Red Hat said the acquisition would add "security for AI" offerings alongside existing machine learning operations tools. The combined portfolio will sit within Red Hat AI, which includes the Red Hat AI Inference Server and the latest Red Hat AI 3 release.
As more organisations implement generative, predictive and agentic AI applications, technology suppliers are under pressure to demonstrate controls over safety, bias and governance. Regulators in major markets are also examining technical standards for AI testing and reporting.
Hybrid cloud strategy
Red Hat plans to align Chatterbox's guardrail products with its focus on hybrid and multi-cloud deployments. Customers will be able to use the safety tools alongside Red Hat's infrastructure software and AI lifecycle management services.

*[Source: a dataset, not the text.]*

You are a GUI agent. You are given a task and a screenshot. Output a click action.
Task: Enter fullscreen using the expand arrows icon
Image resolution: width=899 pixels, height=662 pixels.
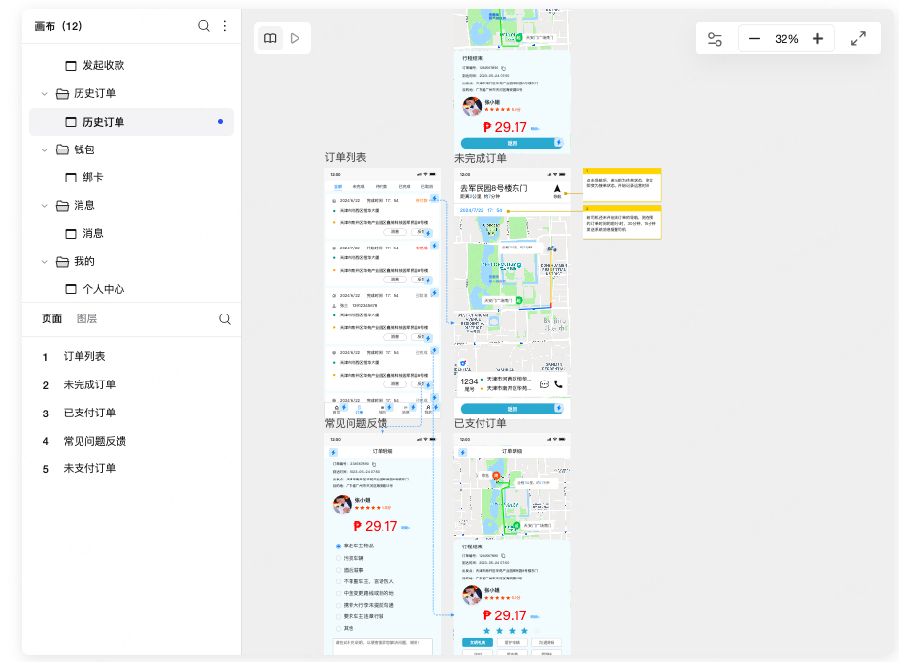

The vendor positions the combined platform as suitable for a range of hardware accelerators and for both on-premises and public cloud environments. It expects this approach to appeal to organisations that run sensitive workloads across multiple locations and providers.
Chatterbox has investigated the security of agentic AI systems that can act autonomously and interact with external tools. This includes monitoring agent responses and detecting Model Context Protocol server action triggers. Red Hat said this research aligns with its roadmap for the Llama Stack and MCP support.
As a result, the company expects to cover newer AI patterns that link models with business systems and automation platforms. It sees greater need for monitoring and guardrails as AI agents gain broader permissions over data and transactions.
Industry positioning
Red Hat's parent IBM has made trust and security a central theme of its own AI strategy. Both companies promote an open source approach in which customers can inspect and modify components rather than rely solely on proprietary services.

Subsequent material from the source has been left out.